IEC Secretary General and CEO Frans Vreeswijk took part in the International Conference on Computer Security in a Nuclear World organized by the International Atomic Energy Agency (IAEA) in Vienna (1-5 June).
This event was organized in cooperation with the International Criminal Police Organization (INTERPOL), the UN Interregional Crime and Justice Research Institute (UNICRI), the IEC and the International Telecommunication Union (ITU). A number of experts from IEC Technical Committee (TC) 45: Nuclear instrumentation, and its Subcommittees (SCs), were among the 650 experts that attended the conference.
Long-time involvement in cybersecurity
The IEC has been closely involved in the development of Standards for cybersecurity for years through its work in a SC of the Joint Technical Committee (JTC) it set up with the International Organization for Standardization (ISO).
ISO/IEC JTC 1 SC 27: IT security techniques, has prepared dozens of documents covering various aspects of IT security techniques, including the information security management system family of Standards.
From nuclear safety to cybersecurity
The IEC plays a central in the development of International Standards for the safety and security of nuclear installations.

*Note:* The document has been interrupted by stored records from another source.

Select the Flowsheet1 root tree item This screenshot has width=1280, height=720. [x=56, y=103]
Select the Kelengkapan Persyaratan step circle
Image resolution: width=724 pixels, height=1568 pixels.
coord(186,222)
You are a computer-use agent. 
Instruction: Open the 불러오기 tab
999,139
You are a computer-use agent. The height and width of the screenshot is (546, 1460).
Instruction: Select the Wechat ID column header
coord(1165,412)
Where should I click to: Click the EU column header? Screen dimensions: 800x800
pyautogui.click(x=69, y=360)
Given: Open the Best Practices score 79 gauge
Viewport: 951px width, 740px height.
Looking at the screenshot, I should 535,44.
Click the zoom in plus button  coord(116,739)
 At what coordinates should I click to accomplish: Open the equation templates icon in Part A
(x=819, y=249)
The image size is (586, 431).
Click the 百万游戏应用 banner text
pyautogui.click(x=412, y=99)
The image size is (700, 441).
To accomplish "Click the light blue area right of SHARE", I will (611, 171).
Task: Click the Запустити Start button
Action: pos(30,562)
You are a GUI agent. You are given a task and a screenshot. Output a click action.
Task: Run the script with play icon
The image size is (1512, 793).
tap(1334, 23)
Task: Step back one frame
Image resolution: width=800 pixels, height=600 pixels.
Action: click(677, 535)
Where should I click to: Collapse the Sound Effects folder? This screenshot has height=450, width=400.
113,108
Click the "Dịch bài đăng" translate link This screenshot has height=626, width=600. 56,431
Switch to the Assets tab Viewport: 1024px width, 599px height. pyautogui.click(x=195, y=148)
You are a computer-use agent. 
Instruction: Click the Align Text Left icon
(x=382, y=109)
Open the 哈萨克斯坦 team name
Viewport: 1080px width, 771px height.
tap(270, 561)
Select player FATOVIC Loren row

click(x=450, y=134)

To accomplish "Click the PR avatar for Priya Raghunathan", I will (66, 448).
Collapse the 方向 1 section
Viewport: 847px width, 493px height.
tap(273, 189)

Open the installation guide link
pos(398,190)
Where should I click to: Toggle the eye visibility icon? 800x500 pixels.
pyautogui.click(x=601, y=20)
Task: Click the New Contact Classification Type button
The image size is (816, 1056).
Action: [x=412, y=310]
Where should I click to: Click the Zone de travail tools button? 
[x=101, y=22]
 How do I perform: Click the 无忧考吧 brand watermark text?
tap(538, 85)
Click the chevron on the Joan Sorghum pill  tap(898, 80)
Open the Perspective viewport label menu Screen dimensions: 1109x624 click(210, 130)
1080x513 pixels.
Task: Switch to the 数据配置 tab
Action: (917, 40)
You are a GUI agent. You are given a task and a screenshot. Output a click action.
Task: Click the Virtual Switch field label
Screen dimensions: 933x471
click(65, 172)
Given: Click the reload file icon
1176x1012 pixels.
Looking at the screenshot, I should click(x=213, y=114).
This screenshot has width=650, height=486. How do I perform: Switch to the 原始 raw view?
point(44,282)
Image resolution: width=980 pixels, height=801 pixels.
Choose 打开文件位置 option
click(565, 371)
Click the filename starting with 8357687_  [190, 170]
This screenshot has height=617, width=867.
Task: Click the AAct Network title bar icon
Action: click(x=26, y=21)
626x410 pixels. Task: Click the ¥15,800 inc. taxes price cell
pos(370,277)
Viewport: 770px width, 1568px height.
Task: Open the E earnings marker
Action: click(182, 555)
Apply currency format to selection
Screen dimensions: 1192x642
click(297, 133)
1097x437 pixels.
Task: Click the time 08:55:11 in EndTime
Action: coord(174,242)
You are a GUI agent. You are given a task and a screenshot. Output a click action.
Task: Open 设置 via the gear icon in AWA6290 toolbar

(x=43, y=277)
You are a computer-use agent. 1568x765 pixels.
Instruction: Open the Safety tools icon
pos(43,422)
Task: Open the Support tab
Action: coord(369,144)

IEC TC 45 and its SCs prepare International Standards for the design, construction, performance, testing and calibration of radiation detection instrumentation for all applications. IEC TC 45 has published 35 International Standards as of June 2015.
The core domain of IEC SC 45A is instrumentation and control systems important for safety in nuclear energy generation facilities. As of June 2015, SC 45A has issued 77 publications. Nuclear power plants are among the most rigorously monitored installations and IEC International Standards play a central role for this.
IEC SC 45B (radiation protection instrumentation) develops International Standards for instrumentation used for illicit trafficking detection and identification of radionuclides, as well as radiation-based security screening. As of June 2015, SC 45B has issued 55 publications, six of them for illicit trafficking detection.
Mitigating risks from cyber-attacks on nuclear installations
Noting that International Standards previously developed by IEC/ISO JTC 1/SC 27 were “not directly applicable to the cyber protection of nuclear” computer-based systems “due to the specificities of these systems, including the regulatory and safety requirements inherent to nuclear facilities,” IEC SC 45A developed IEC 62645:2014, Nuclear power plants – Instrumentation and control systems – Requirements for security programmes for computer-based systems, to address these specificities. Read the full IEC article on the background to IEC 62645 here.
The fact that the Vienna conference was organized in cooperation with the IEC, with the participation of its Secretary General and CEO, and of a number of IEC experts is evidence of the unique role played by this organization in contributing to safer and more secure nuclear installations, not least by addressing new risks, such as cyber-attacks.